Berkshire Hathaway’s first 13F filing under new CEO Greg Abel reveals a portfolio in transition, doubling down on big tech while unwinding the influence of a departed manager.
Berkshire Hathaway’s first 13F filing under new CEO Greg Abel reveals a portfolio in transition, doubling down on big tech while unwinding the influence of a departed manager.

In his first quarter as chief executive, Greg Abel put his stamp on Berkshire Hathaway Inc.’s $263 billion equity portfolio, executing a significant $8.2 billion net sale of stocks while making a new $2.6 billion bet on Delta Air Lines and more than tripling the firm's stake in Google-parent Alphabet.
"A large portion of our portfolio is concentrated in a small number of American companies such as Apple, American Express, Coca-Cola, and Moody’s – businesses we understand well," Greg Abel wrote in his 2025 shareholder letter, signaling a continuation of the firm's concentrated approach.
The Q1 2026 filing showed Berkshire bought $15.9 billion of stocks while selling $24.1 billion, its fourteenth straight quarter of net sales. The portfolio shrank from 40 positions to just 29, with top five holdings Apple, American Express, Coca-Cola, Bank of America, and Chevron now comprising 67.1% of the total. While the massive Apple stake was held steady, the Alphabet position swelled to over $16.6 billion.
These moves suggest Abel is comfortable with large, concentrated technology bets but is also aggressively streamlining the portfolio to reflect his conviction. The widespread liquidations, largely attributed to the departure of money manager Todd Combs, indicate a consolidation of capital allocation decisions, with the next 13F filing in August expected to show if this selling trend continues.
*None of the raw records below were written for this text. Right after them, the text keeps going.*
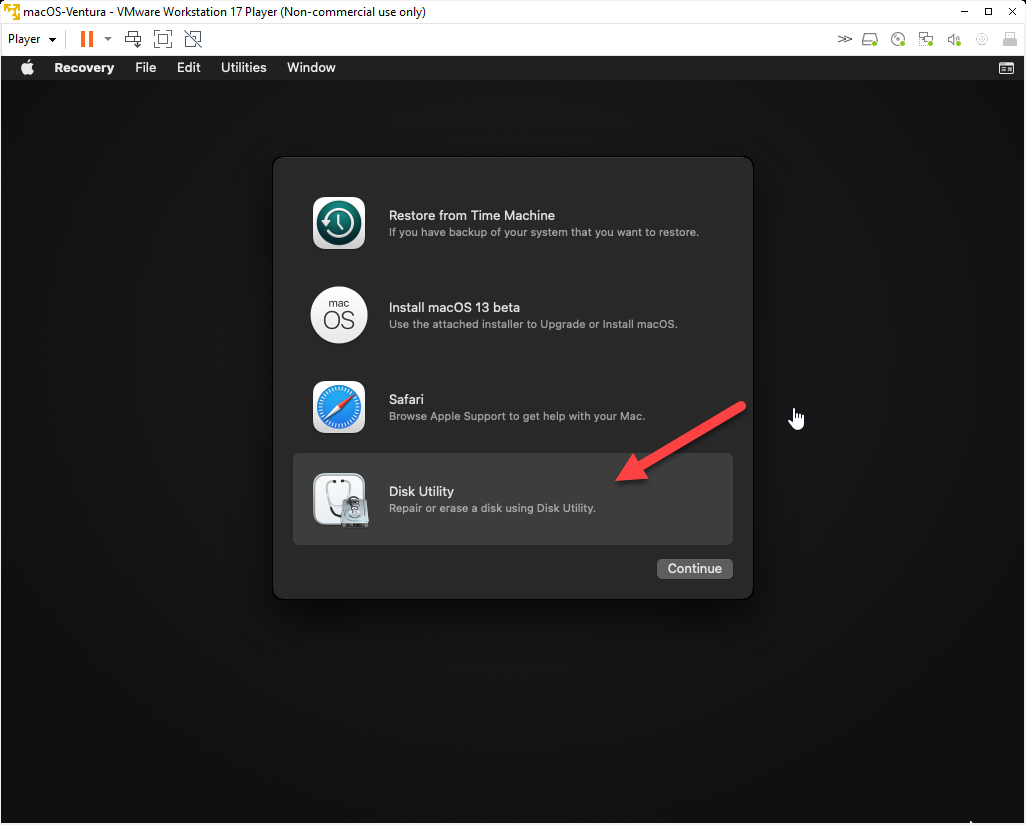Open the Recovery menu

pyautogui.click(x=84, y=68)
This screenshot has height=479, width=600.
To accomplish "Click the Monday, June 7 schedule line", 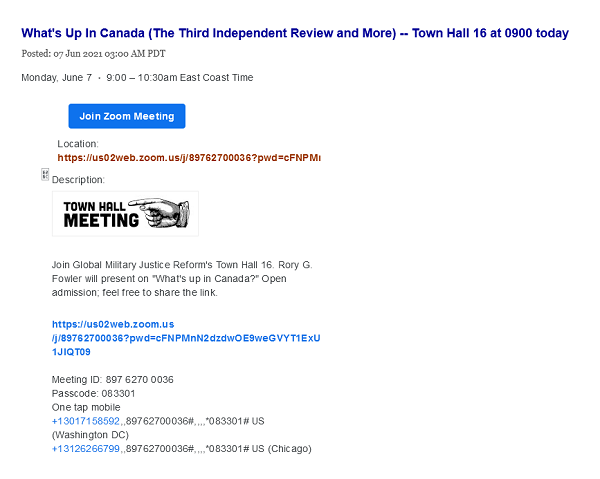I will coord(137,77).
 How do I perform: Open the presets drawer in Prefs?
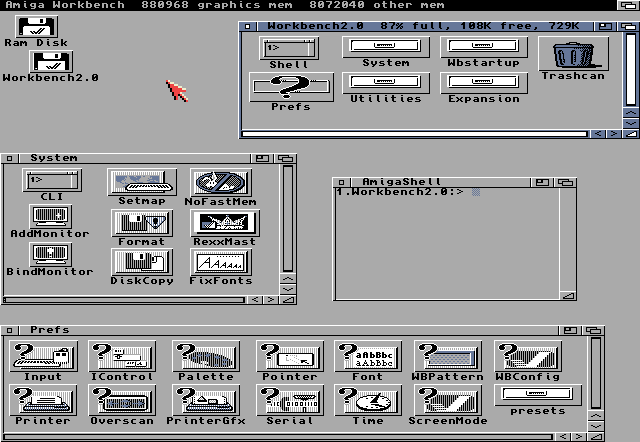538,395

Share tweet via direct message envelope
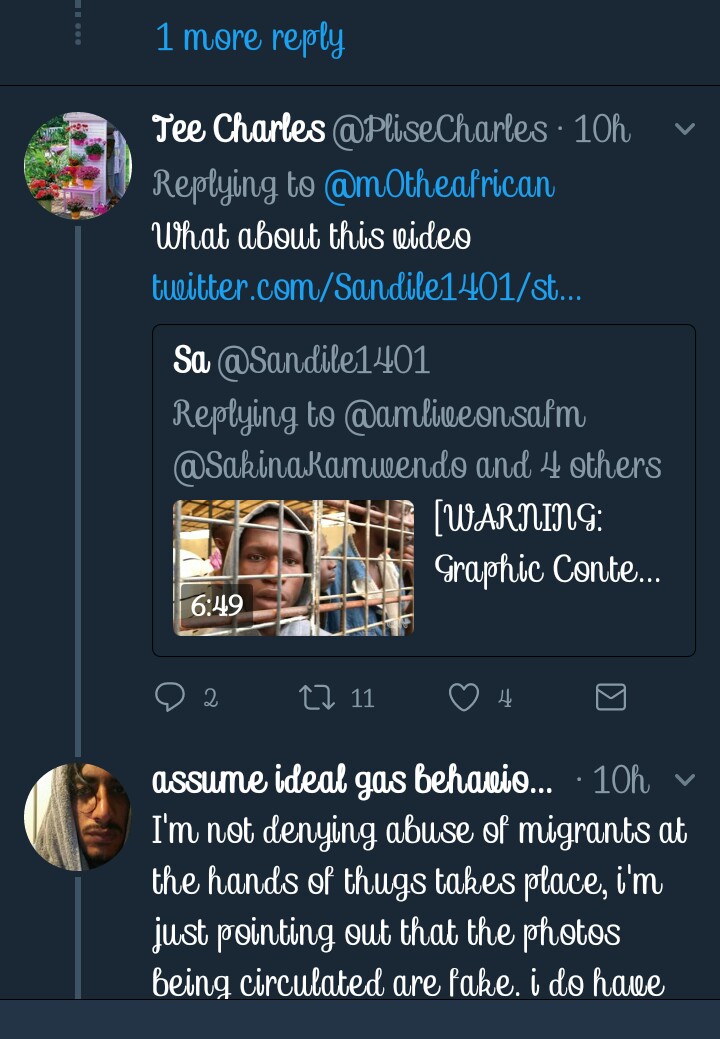(610, 696)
Berkshire Hathaway’s first quarter under new leadership was a study in decisive action. While Warren Buffett remains as Chairman, the capital allocation decisions for the public equity portfolio now rest with CEO Greg Abel. The latest 13F filing provides the first concrete evidence of his strategy, which appears to blend a commitment to Berkshire’s largest existing positions with a significant house-cleaning of smaller stakes.
The most notable non-move was the decision to maintain the firm's entire position in Apple Inc. (AAPL). After trimming the stake in the prior three quarters, holding steady signals a renewed vote of confidence in the iPhone maker, which remains Berkshire’s largest single investment at approximately 22% of the public portfolio.
While the Apple position was unchanged, Abel made a significant new allocation to another technology giant. Berkshire more than tripled its investment in Alphabet (GOOGL, GOOG), bringing its total stake to $16.6 billion and making it the portfolio's seventh-largest holding. The move deepens Berkshire’s exposure to the digital advertising and cloud computing markets, an area Buffett famously said he previously avoided for lack of expertise.
In a surprising reversal, Berkshire also waded back into the airline industry with a new $2.6 billion position in Delta Air Lines (DAL). The purchase makes Berkshire the carrier’s third-largest shareholder with a 6.06% stake. The move is particularly noteworthy given Buffett’s sale of the firm’s entire airline holdings in 2020 at the height of the pandemic, where he stated, "The world has changed for the airlines."
The quarter was defined as much by what was sold as what was bought. Berkshire exited 16 positions entirely, including major financial-tech players Visa (V) and Mastercard (MA), as well as e-commerce giant Amazon.com (AMZN) and health insurer UnitedHealth Group (UNH).
The sales are widely seen as the unwinding of positions managed by Todd Combs, who departed for JPMorgan at the end of 2025. Abel confirmed as much in public statements, and the liquidations serve to consolidate the portfolio around the highest-conviction ideas of Abel and fellow manager Ted Weschler. Alongside the complete exits, Berkshire also trimmed its stakes in energy firm Chevron (CVX) and Bank of America (BAC). Despite the selling, Berkshire’s cash pile grew to an adjusted $380.2 billion, providing ample firepower for future acquisitions or share repurchases, which resumed with a modest $235 million buyback during the quarter.
This article is for informational purposes only and does not constitute investment advice.